Start of Material supplied
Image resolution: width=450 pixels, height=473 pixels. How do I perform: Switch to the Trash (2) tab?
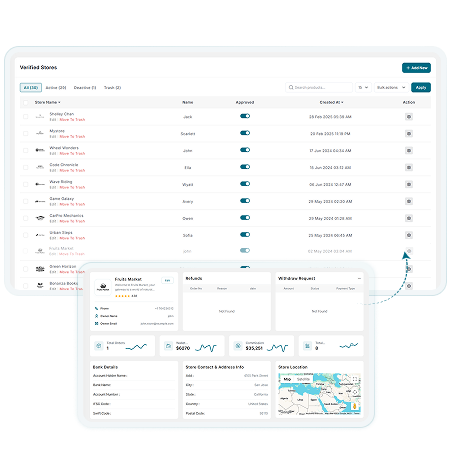(x=112, y=88)
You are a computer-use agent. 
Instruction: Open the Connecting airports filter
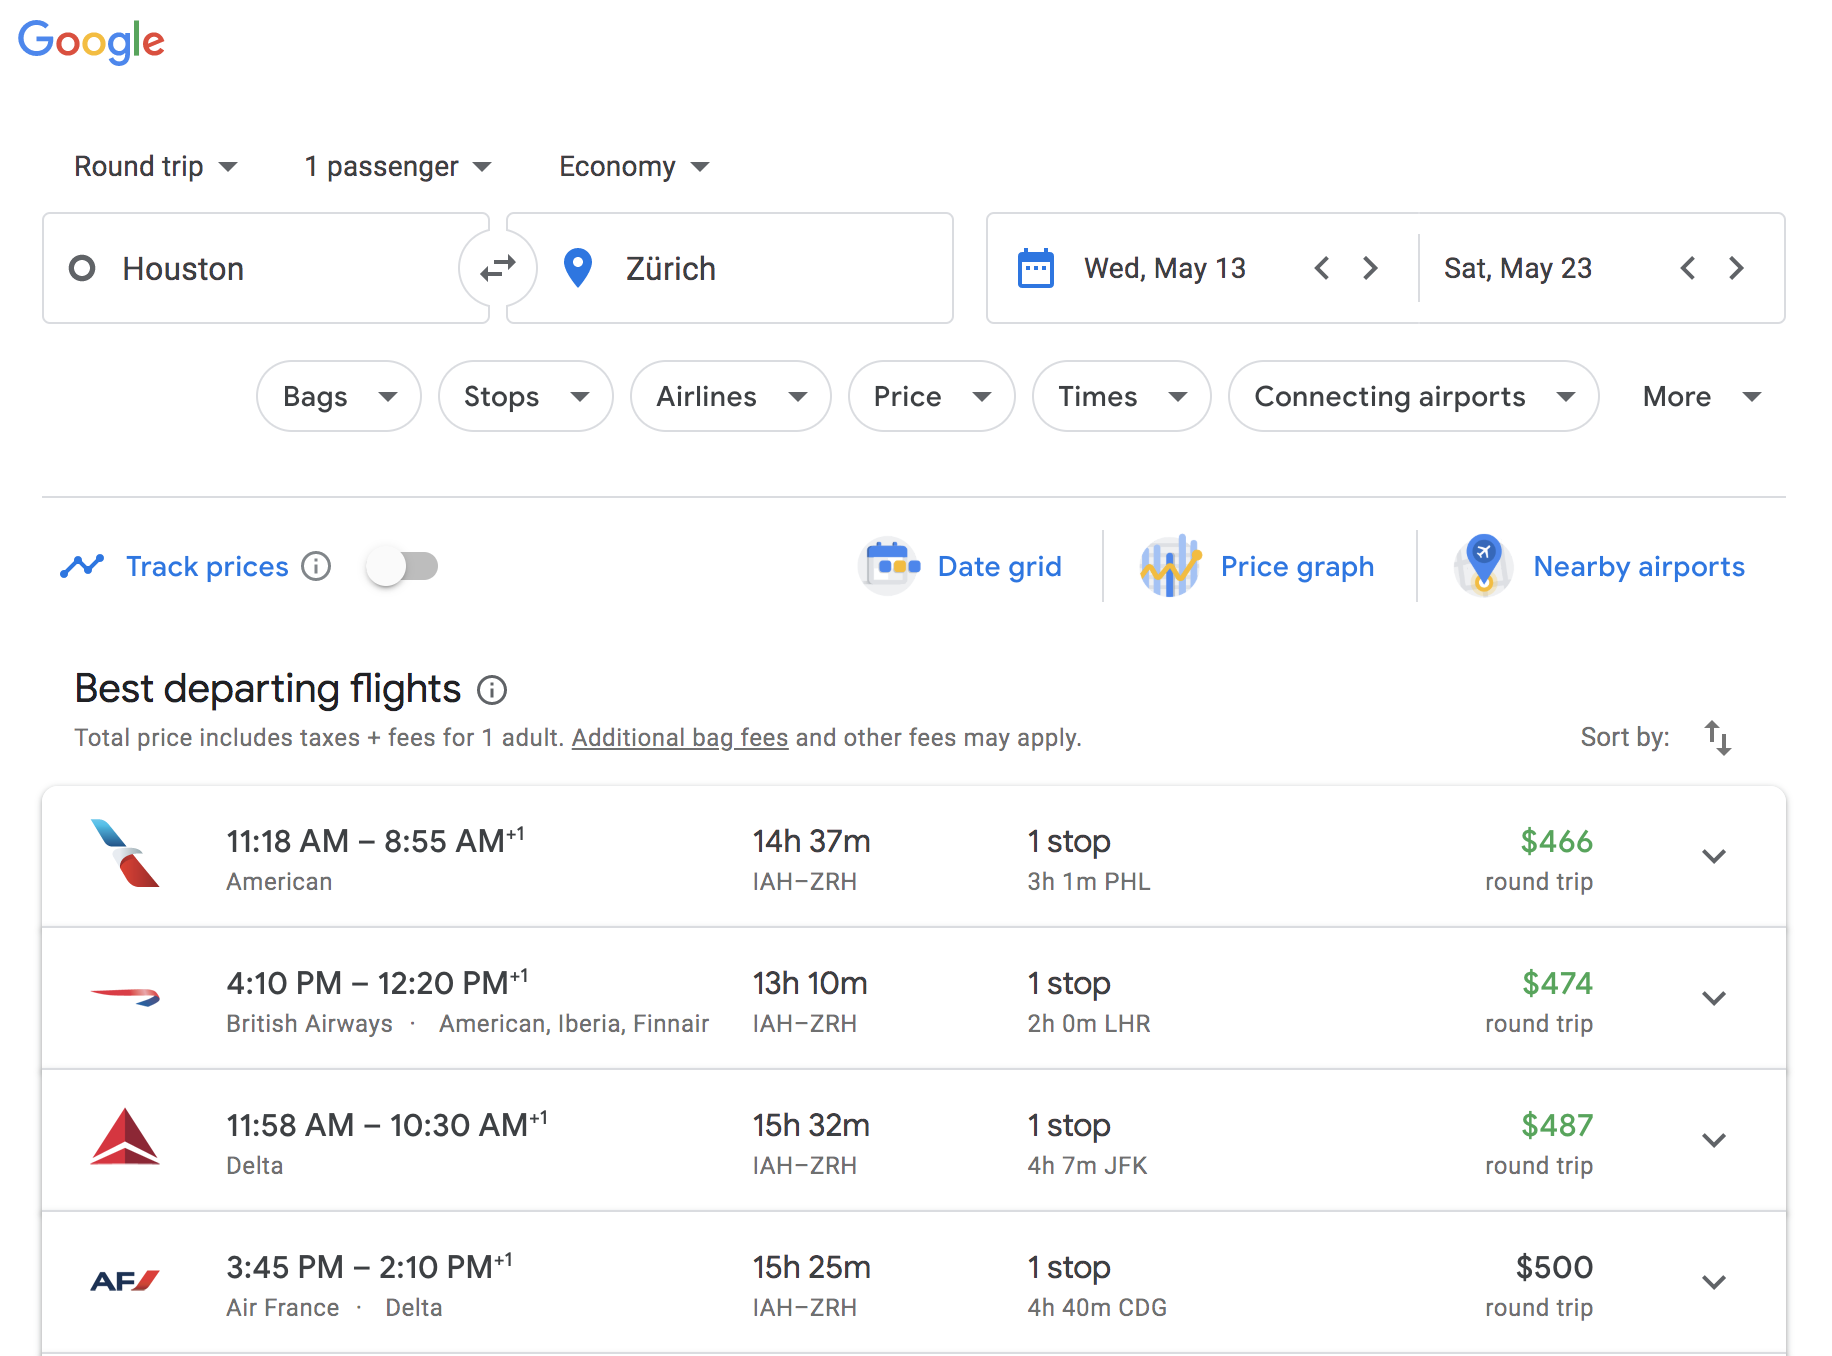pyautogui.click(x=1412, y=397)
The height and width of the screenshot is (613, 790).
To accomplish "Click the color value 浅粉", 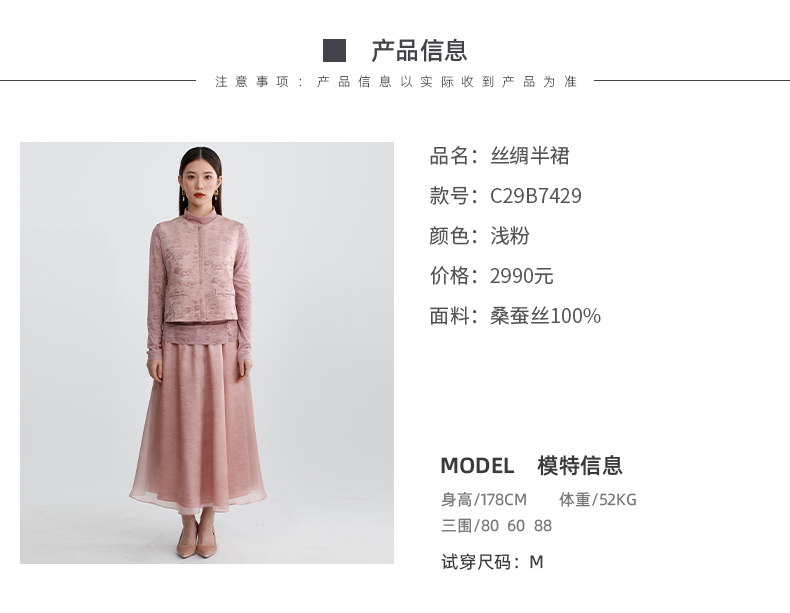I will (x=510, y=236).
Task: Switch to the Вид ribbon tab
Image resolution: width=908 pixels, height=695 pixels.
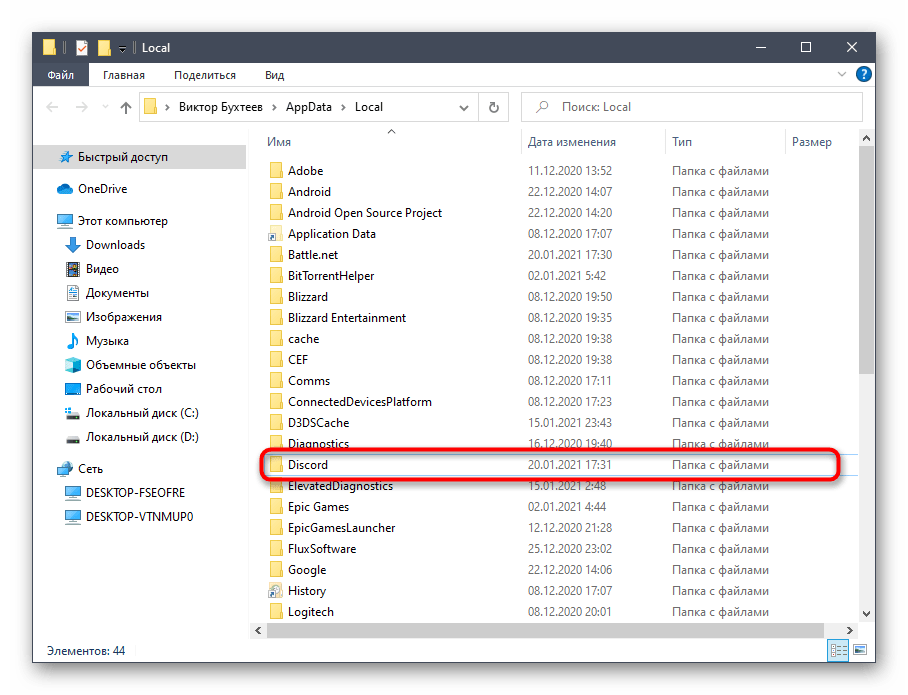Action: (x=274, y=75)
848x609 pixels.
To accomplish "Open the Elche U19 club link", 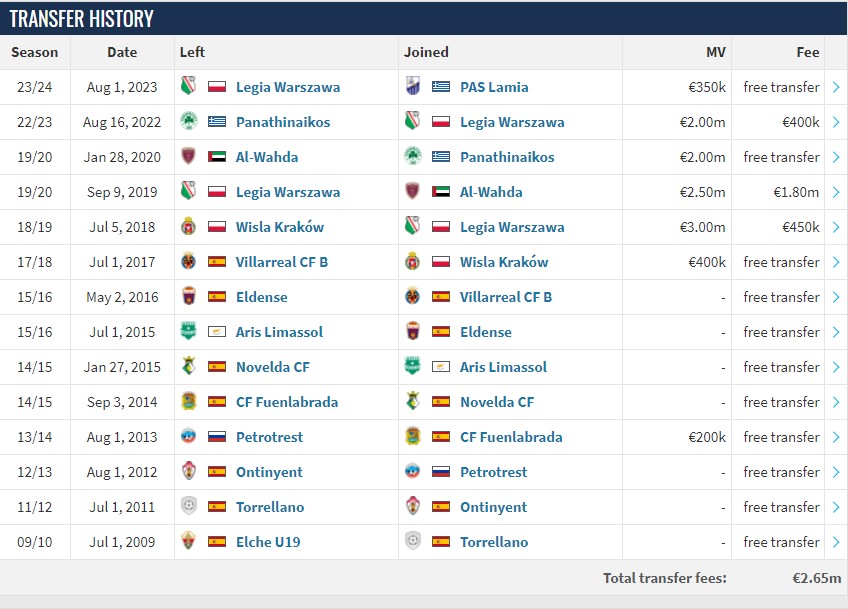I will click(x=268, y=542).
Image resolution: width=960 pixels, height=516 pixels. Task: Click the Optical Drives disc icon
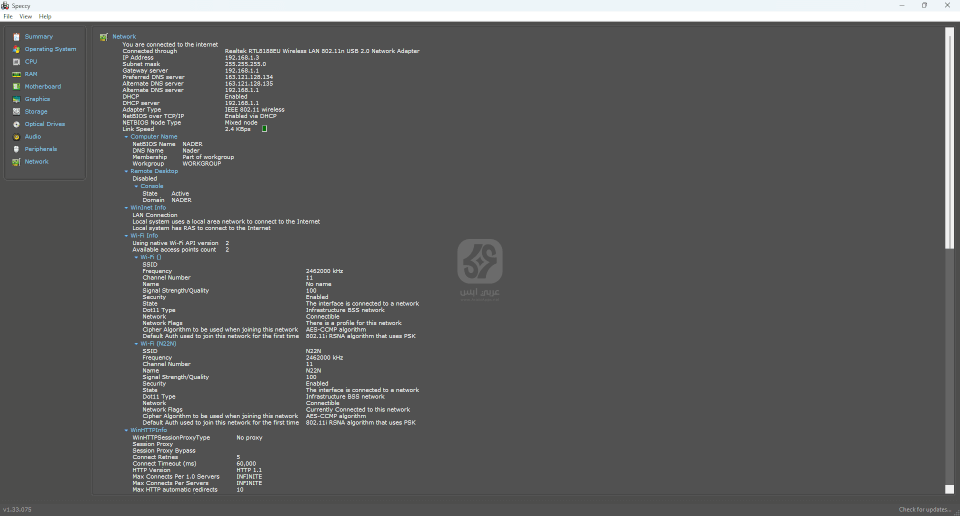tap(16, 124)
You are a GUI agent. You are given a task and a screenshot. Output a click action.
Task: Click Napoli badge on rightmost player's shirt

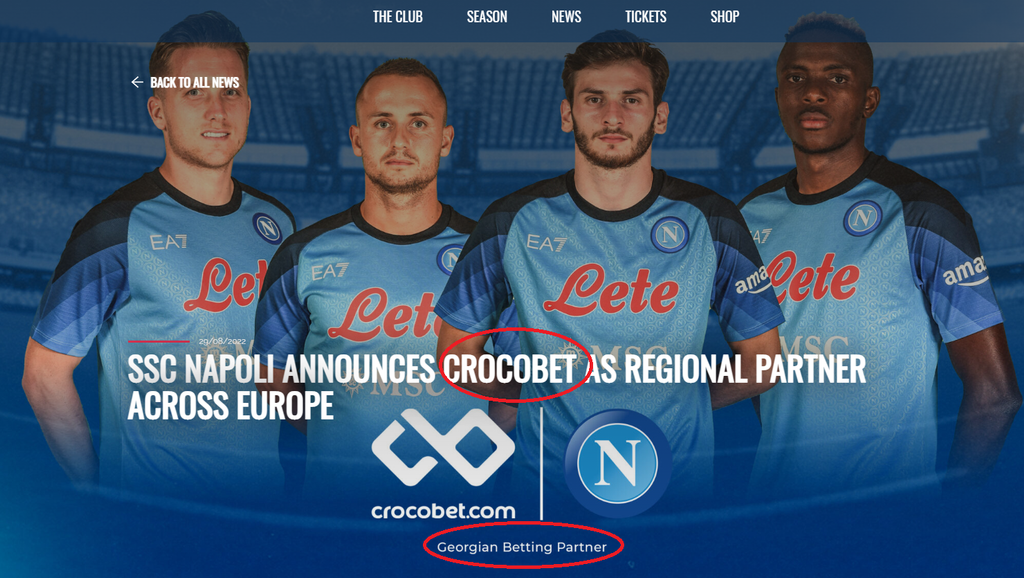(x=862, y=217)
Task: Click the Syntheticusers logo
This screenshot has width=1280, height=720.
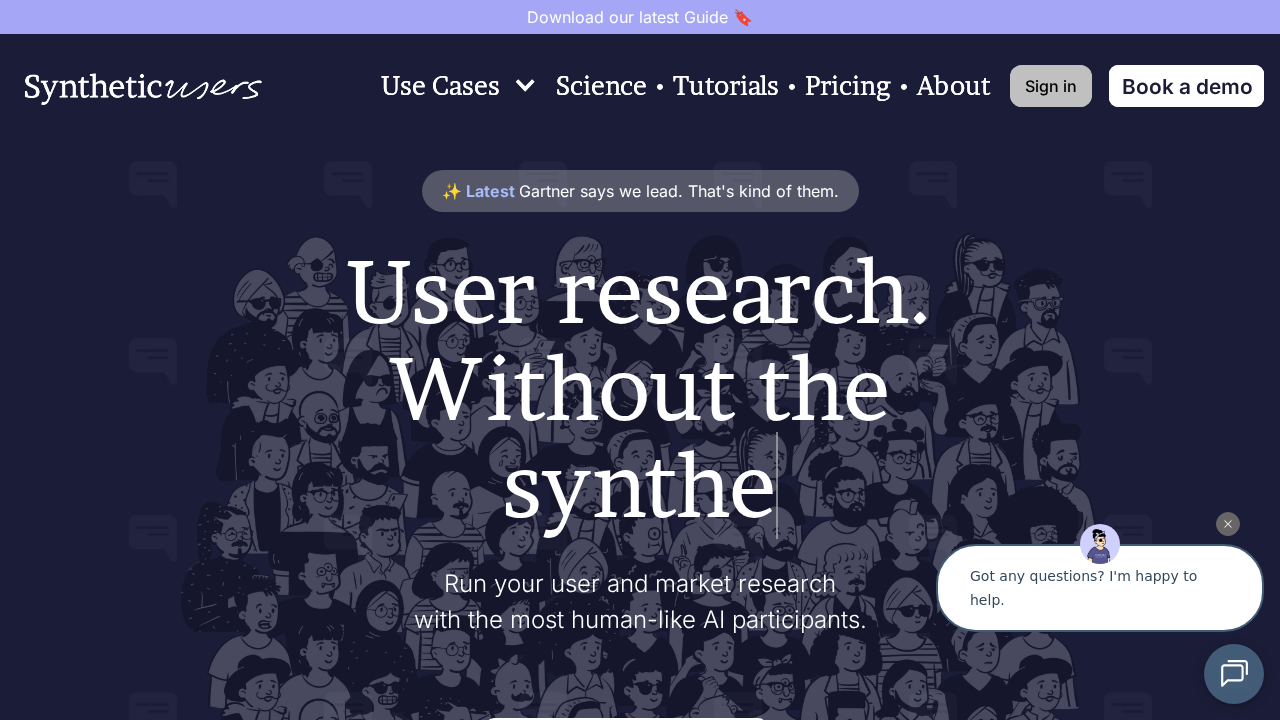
End of Material supplied
◆ **Problem statement**
Search the records for the word "agent" and copy out every line that holds it.

◆ **Answer section**
You are a computer-use agent. 
You are a GUI agent. You are given a task and a screenshot. Output a click action.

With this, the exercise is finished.